APPRENTISSAGE-CONTRÔLE ET ACQUISITION-ÉVALUATION

     Ce premier constat conduit à une pratique pédagogique qui est loin du confort « scientifique » que présentent certaines « méthodes », linéaires, progressives, programmées, avec l'obsession tatillonne et abusive de « contrôler les acquis » des élèves. Par exemple, en interdisant l'accès à certaines leçons, à certains sujets, sous prétexte qu'ils ont été classés (sur quels critères?) difficiles, tant que l'élève n'aura pas fait la preuve de son savoir (en récitant la règle), ou de son savoir-faire (en réussissant, en un temps limité, à conquérir un certain nombre de points). Cet apprentissage offre, certes, l'immense avantage de rassurer à la fois l'institution (le collège, l'administration, les parents), l'enseignant (qui peut préparer, planifier ses cours), et les élèves, qui, traitant la langue étrangère comme une classe de mathématiques, s'y investissent aussi peu que dans cette dernière discipline quand on leur dit qu'elle leur servira « plus tard », s'ils sont un jour ingénieurs... La progression dans la programmation offre le double avantage de rassurer par son caractère « scientifique », et de permettre, à l'élève de « doser » ses efforts : il peut s'autoriser à « faire l'impasse » sur la leçon qui suit celle grâce à laquelle il vient de recevoir une bonne note...

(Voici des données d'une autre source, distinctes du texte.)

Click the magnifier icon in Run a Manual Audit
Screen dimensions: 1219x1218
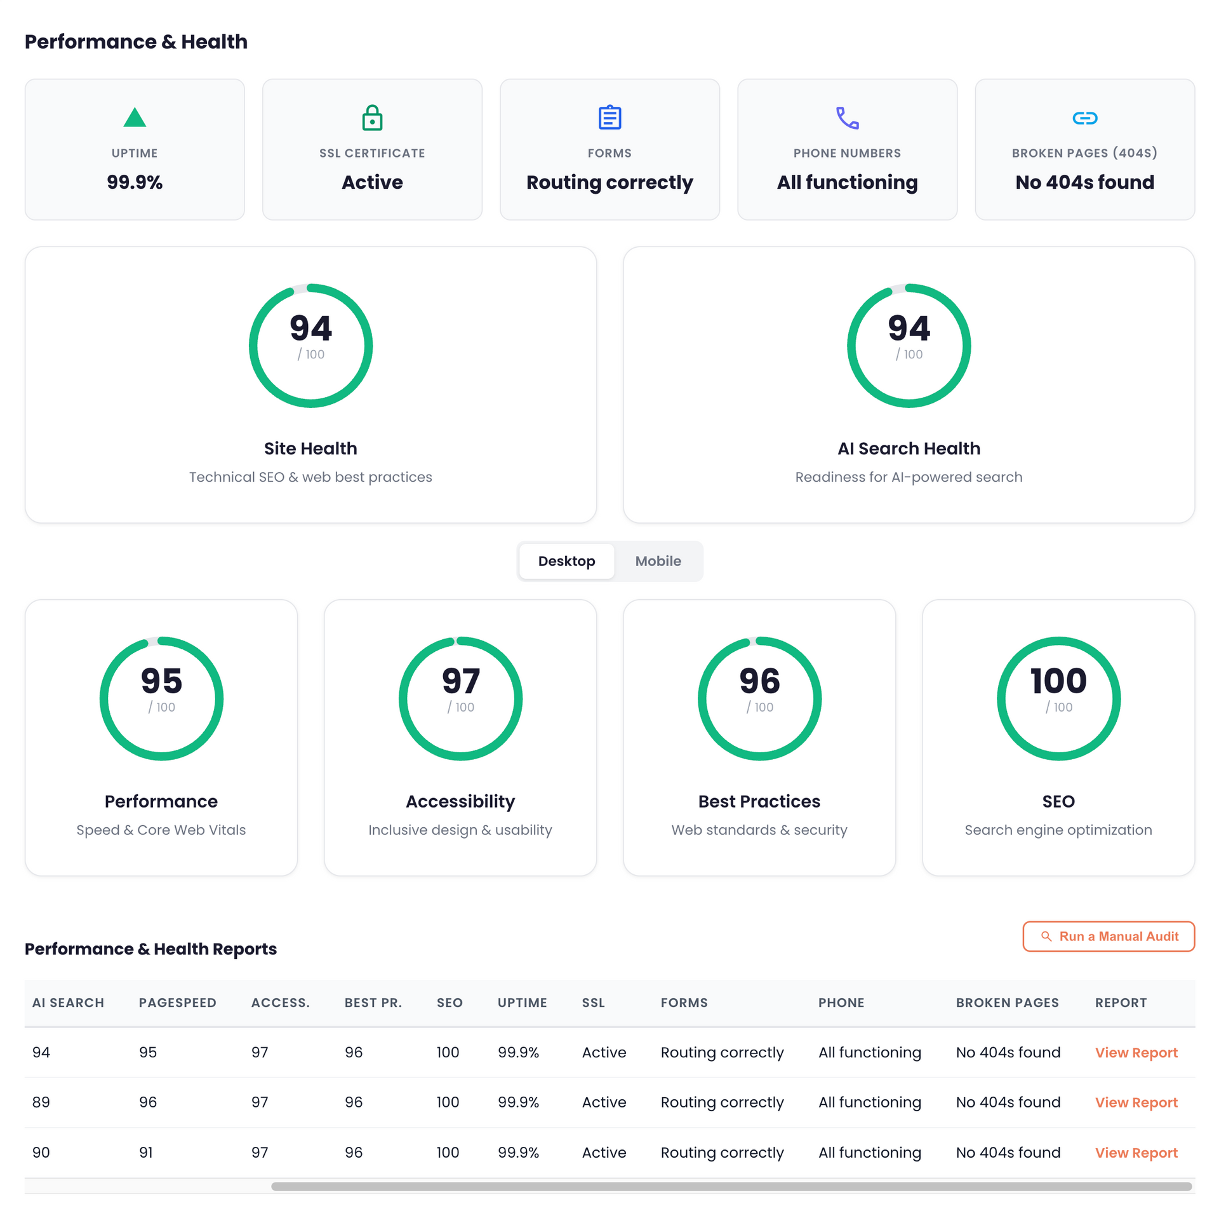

     Le contrôle relève donc de la mémoire consciente, d'une part, et, d'autre part, de la mémoire mécanique et superficielle : il n'a pas accès aux zones profondes de la personnalité, où s'enracine le savoir-faire, ou plutôt, dans ce cas, le savoir-dire. On peut remarquer, également, qu'une part très importante (on peut même avancer : la quasi totalité) des exercices de contrôle se présente sous la forme écrite (traductions, exercices à trous, QCM, exercices transformationnels, exercices d'expansion...). Les machines, qu'il s'agisse du laboratoire de langues ou de l'ordinateur, sont sourdes et incapables d'apprécier (jusqu'à plus amples informations) les formulations orales des élèves ; précisons : les plus spontanées, les moins prévisibles.

     À l'inverse, l'acquisition est le résultat de la fixation profonde d'un savoir-faire, en l'occurrence, d'un savoir exprimer. Ce qui n'est pas la même chose qu'un savoir réciter. L'acte de parole, même en langue vivante étrangère reste un acte unique et individuel. Et surtout, il ne peut être transformé en écrit, car l'écrit introduit de la distance et de la prise de conscience par rapport à l'acte de communication. L'écrit conduit vers l'exigence du bien « rédiger »..., alors que la parole n'a que l'exigence d'être comprise, souvent même de n'être que « devinée ». L'écrit, d'autre part, isole celui qui produit de la langue étrangère ; alors que les productions orales sont le résultat d'un effort collectif, puisque l'ensemble du groupe prend sa part dans la production langagière de l'un d'entre eux : celui qui s'exprime réutilise des formules entendues dans la bouche des autres, et les autres lui renvoient l'image de son propre discours, dans l'acte de communication.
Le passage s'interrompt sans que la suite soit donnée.